(Entries taken from a collection)
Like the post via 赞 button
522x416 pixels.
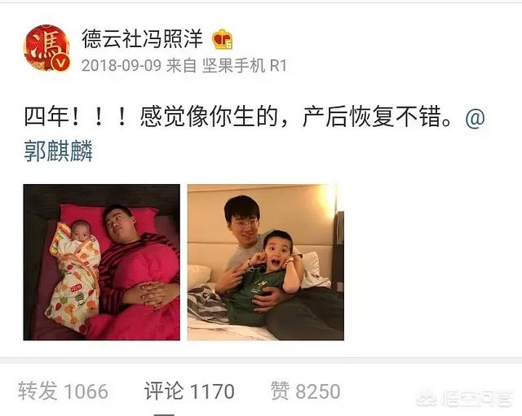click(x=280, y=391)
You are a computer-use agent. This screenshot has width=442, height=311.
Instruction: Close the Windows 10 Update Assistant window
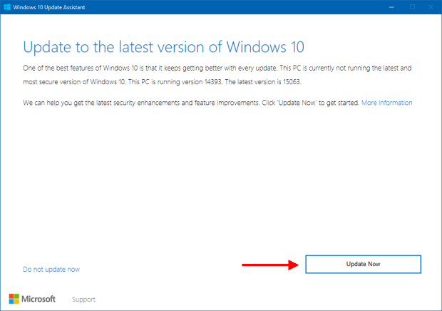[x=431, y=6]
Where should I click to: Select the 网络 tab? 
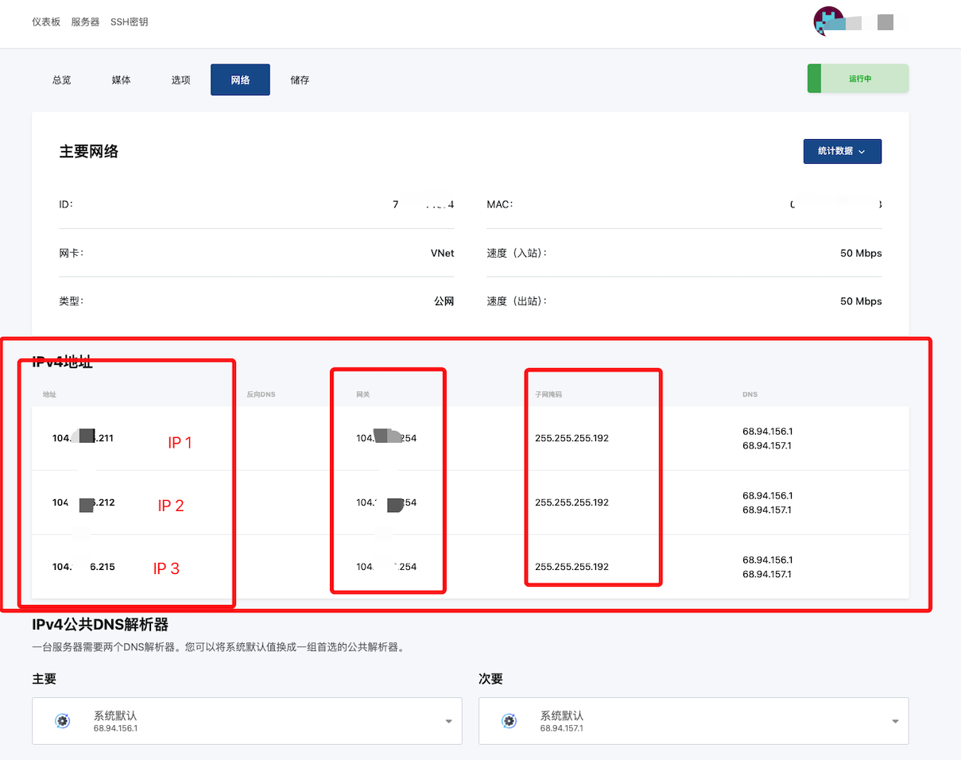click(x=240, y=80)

==

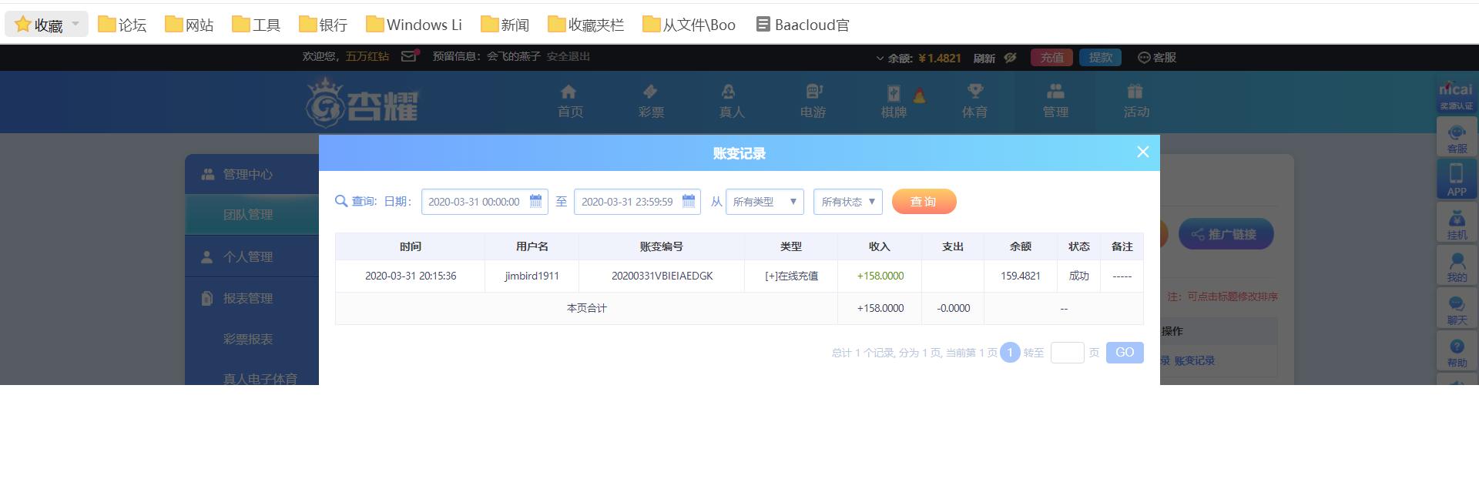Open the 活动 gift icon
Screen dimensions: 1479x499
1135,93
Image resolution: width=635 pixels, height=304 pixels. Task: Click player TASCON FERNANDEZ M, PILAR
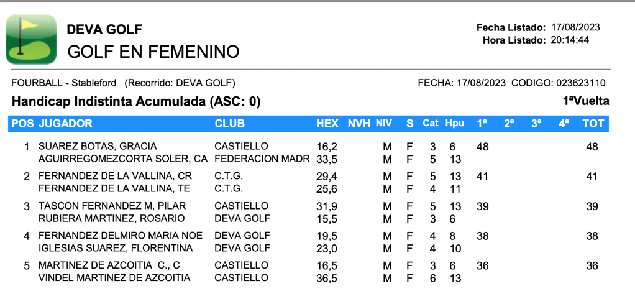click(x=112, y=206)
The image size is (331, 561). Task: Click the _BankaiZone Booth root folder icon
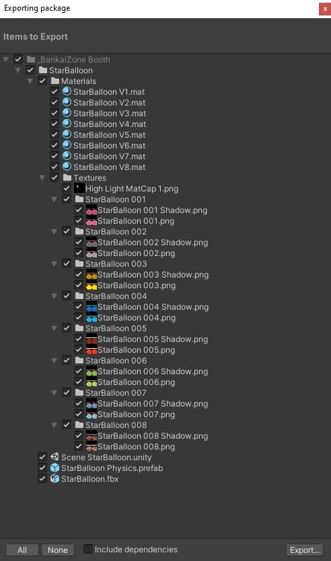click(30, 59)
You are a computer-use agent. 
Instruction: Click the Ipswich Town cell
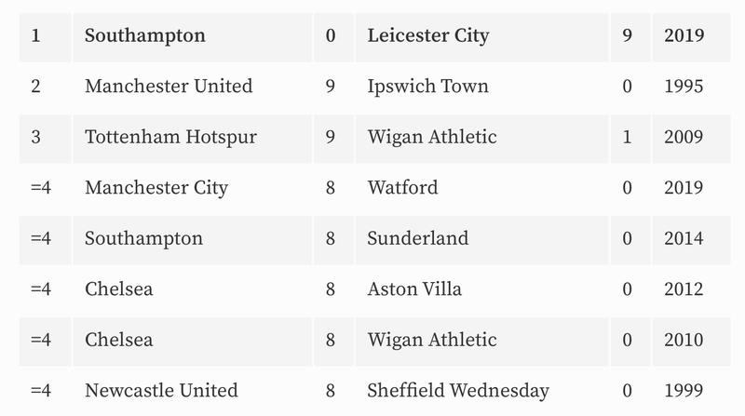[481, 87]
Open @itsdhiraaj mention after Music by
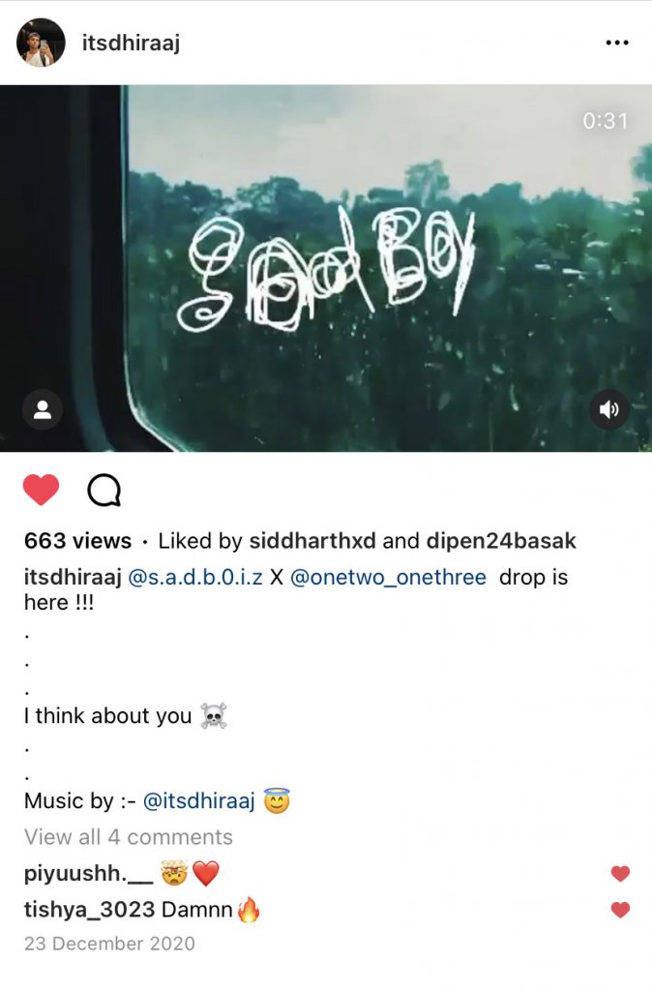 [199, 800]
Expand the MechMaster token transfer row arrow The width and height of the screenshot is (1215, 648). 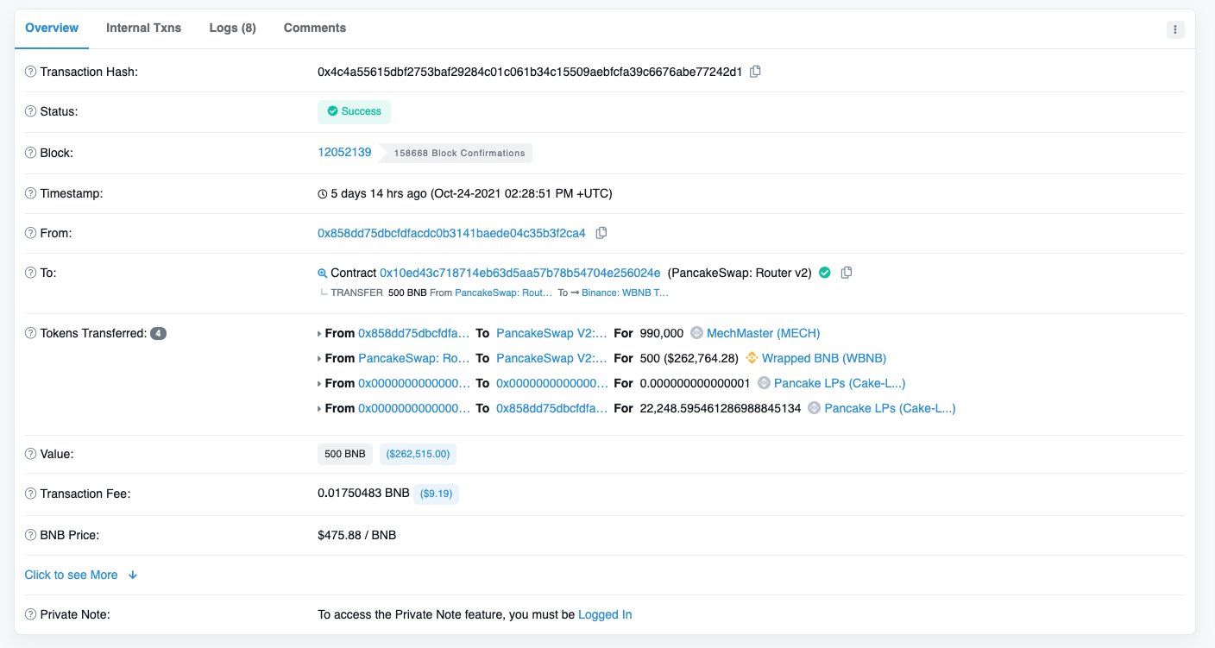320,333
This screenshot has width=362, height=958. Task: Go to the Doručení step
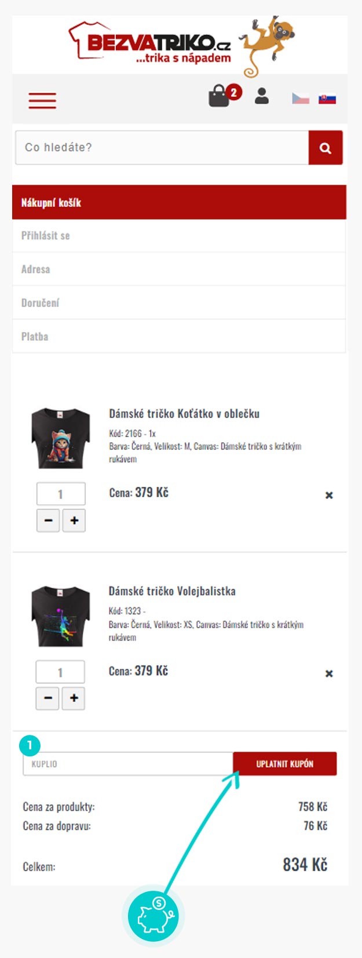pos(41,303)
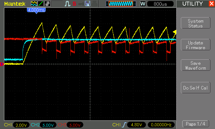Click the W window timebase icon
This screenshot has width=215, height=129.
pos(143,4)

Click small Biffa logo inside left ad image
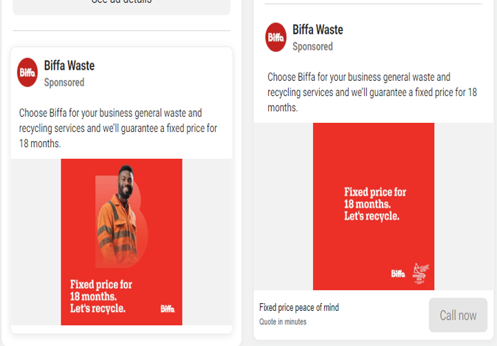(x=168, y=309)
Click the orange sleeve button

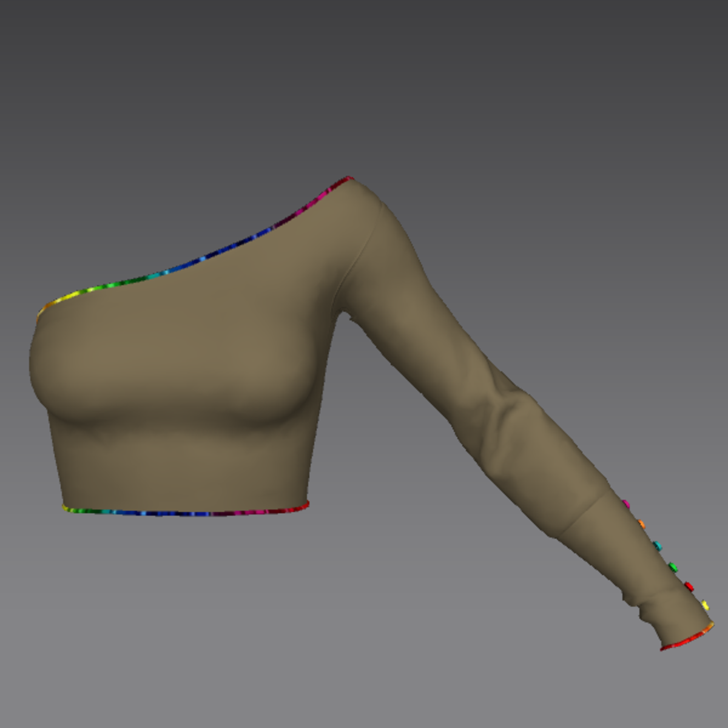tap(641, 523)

--

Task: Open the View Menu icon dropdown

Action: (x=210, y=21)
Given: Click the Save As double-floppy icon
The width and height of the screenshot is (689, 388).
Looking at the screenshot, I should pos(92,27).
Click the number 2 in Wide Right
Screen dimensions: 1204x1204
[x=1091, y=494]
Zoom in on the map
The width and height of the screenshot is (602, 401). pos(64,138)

Action item:
Copy each line of the data above that holds "computer".

Written response:
You are a computer-use agent. This screenshot has width=442, height=311.
You are a computer-use agent. 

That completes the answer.